Wie gut können Sie das Passiv und den Konjunktiv erklären? In einem im Loyola University Chicago Law Journal veröffentlichten Artikel stellt der Juraprofessor Robert C. Farrell fest, dass „Anwälte und Jurastudenten mit der Terminologie, die Verbformen beschreibt, weit verbreitet nicht vertraut sind“. In den meisten Kontexten spielt dies keine Rolle. Muttersprachler verwenden und verstehen Grammatikkonstrukte instinktiv, auch wenn sie nicht erklären können, warum es richtig ist, etwas auf eine bestimmte Weise zu sagen. In „einem kleinen Prozentsatz der Fälle, einschließlich einiger wichtiger Fälle, stützen sich die Gerichte jedoch ausdrücklich auf grammatikalische Terminologie, um ihre Entscheidungen zu erklären“. Wenn Jurastudenten nicht mit den Klassifikationen der Grammatik vertraut sind, wie werden sie dann auf Argumente reagieren, die auf grammatikalischer Interpretation beruhen? Der Artikel hebt einen Fall hervor, in dem Grammatik eine Rolle auf Leben und Tod spielte. 1995 verurteilte eine Jury Michael Kelly Roberts wegen schweren vorsätzlichen Mordes ersten Grades und Mordes ersten Grades. Er erhielt die Todesstrafe für die Verbrechen. Hatte die Jury wirklich die Befugnis, eine Todesstrafe zu verhängen? Beachten Sie das Passiv in diesem Satz aus ihren Anweisungen, der schweren Mord ersten Grades definiert: „[wenn der] Mord im Zuge, zur Förderung oder unmittelbaren Flucht vor einem Raub … oder einer Entführung begangen wurde.“ Laut Roberts Verteidigung erweckte die Verwendung des Passivs fälschlicherweise den Eindruck, dass gegen den Angeklagten die Todesstrafe verhängt werden könnte, selbst wenn er kein aktiver oder maßgeblicher Teilnehmer an den illegalen Ereignissen war. Da ein weiterer Mann beteiligt war, konnte niemand sagen, wer den Mord tatsächlich begangen hatte.

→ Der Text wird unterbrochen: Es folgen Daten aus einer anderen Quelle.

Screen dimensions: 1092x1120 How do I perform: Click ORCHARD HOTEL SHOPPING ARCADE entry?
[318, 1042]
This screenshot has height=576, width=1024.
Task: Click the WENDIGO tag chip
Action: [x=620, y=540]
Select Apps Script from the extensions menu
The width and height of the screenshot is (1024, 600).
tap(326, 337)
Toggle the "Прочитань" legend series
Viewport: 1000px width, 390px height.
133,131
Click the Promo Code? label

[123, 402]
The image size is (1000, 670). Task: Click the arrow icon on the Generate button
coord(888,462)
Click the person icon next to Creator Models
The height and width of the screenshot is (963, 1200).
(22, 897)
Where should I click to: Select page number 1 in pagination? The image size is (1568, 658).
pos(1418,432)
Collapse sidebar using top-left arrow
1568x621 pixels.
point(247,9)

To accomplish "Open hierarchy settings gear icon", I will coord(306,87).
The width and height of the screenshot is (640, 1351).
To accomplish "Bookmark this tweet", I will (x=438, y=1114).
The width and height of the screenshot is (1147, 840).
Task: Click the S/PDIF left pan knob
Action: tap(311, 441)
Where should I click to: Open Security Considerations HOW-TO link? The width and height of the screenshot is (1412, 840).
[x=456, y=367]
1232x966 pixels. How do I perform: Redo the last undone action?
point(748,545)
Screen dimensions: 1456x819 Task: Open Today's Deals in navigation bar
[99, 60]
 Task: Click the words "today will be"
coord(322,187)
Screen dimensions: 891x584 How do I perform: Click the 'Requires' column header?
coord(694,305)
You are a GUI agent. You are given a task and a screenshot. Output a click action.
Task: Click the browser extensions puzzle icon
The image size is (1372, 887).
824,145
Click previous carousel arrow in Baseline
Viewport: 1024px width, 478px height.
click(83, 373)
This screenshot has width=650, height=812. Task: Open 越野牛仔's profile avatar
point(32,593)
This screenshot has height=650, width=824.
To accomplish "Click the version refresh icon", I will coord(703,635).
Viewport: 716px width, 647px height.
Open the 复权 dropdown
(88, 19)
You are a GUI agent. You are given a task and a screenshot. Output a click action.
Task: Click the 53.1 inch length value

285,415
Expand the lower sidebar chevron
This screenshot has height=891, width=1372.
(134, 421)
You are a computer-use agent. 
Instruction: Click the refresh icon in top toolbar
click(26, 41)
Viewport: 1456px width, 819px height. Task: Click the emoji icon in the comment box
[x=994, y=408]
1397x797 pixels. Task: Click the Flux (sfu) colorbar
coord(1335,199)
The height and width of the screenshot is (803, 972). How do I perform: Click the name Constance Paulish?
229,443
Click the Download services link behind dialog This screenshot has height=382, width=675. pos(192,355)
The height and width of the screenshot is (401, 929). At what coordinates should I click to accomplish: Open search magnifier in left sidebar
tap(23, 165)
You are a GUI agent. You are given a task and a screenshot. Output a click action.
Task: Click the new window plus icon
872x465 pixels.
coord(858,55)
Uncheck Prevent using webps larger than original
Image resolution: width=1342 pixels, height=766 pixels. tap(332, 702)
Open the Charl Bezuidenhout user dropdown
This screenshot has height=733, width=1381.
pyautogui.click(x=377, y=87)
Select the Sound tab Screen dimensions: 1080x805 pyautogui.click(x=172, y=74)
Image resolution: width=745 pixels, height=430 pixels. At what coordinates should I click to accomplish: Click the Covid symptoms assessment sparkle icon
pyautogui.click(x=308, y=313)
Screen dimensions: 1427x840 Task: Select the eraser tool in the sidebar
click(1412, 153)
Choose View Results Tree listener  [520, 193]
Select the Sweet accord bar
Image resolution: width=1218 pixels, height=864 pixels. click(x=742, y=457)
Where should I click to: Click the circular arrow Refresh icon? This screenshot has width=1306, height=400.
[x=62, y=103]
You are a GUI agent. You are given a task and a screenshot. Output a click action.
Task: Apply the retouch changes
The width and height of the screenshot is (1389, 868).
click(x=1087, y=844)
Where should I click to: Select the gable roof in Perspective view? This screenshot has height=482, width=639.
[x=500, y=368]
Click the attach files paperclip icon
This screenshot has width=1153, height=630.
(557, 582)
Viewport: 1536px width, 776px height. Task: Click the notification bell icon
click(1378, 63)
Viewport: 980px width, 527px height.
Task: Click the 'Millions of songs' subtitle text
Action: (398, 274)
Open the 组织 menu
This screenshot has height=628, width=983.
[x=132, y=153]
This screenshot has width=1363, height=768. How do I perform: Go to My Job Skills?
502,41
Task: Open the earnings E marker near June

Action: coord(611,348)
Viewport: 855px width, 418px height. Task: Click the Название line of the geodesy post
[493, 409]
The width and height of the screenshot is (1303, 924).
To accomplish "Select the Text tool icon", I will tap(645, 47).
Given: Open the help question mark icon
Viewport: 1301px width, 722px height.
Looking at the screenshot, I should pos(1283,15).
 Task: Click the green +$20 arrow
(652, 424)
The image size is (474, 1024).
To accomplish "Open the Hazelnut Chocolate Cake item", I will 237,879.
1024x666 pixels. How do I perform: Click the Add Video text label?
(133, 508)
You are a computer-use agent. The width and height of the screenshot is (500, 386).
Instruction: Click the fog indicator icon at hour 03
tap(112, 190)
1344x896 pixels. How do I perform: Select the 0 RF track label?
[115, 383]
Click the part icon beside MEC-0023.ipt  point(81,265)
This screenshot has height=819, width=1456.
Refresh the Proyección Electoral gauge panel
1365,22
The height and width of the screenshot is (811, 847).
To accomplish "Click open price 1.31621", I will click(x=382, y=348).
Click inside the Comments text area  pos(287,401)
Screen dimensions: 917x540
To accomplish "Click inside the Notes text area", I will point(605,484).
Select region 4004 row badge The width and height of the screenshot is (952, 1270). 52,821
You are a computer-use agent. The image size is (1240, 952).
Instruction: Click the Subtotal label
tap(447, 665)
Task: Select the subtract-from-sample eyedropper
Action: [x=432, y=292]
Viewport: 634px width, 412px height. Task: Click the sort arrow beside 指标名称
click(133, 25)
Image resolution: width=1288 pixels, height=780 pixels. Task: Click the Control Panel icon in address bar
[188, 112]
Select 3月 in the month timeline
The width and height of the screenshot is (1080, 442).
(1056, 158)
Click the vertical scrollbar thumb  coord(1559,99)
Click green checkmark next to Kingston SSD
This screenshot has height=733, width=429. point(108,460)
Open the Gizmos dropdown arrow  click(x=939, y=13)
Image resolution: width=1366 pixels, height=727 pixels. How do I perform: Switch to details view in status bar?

Fragen Sie sich nach den Urteilen der genannten Fälle? Im Fall von Avondale Lockhart wandte das Gericht die „Regel des letzten Antezedens“ an, die besagt, dass „eine einschränkende Klausel oder Phrase . . . sollte normalerweise so gelesen werden, dass nur das Substantiv oder die Phrase modifiziert wird, auf die es unmittelbar folgt.“ Während die Regel durch andere „Bedeutungsanzeichen“ außer Kraft gesetzt werden kann, fand das Gericht nichts, was darauf hindeutet, dass sie in diesem Fall umgekehrt werden sollte. Lockhart erhielt die Mindeststrafe von zehn Jahren. Das kanadische Telefonmastvertrags-Dilemma fand eine Lösung, als Rogers Communications die französische Version desselben Vertrags vorlegte. Der Wortlaut des französischen Vertrags war so klar, dass das Gericht eine frühere Entscheidung aufhob, die Bell Aliant erlaubte, den Vertrag vor Ablauf der fünfjährigen Laufzeit zu kündigen. Was Michael Kelly Roberts betrifft, hoben die Gerichte sein Todesurteil auf und hoben seine Verurteilung wegen Mordes ersten Grades auf. Seine Verurteilung wegen Mordes ersten Grades wurde bestätigt. Inwiefern stimmten die Urteile mit Ihrer Auslegung der Rechtssprache überein?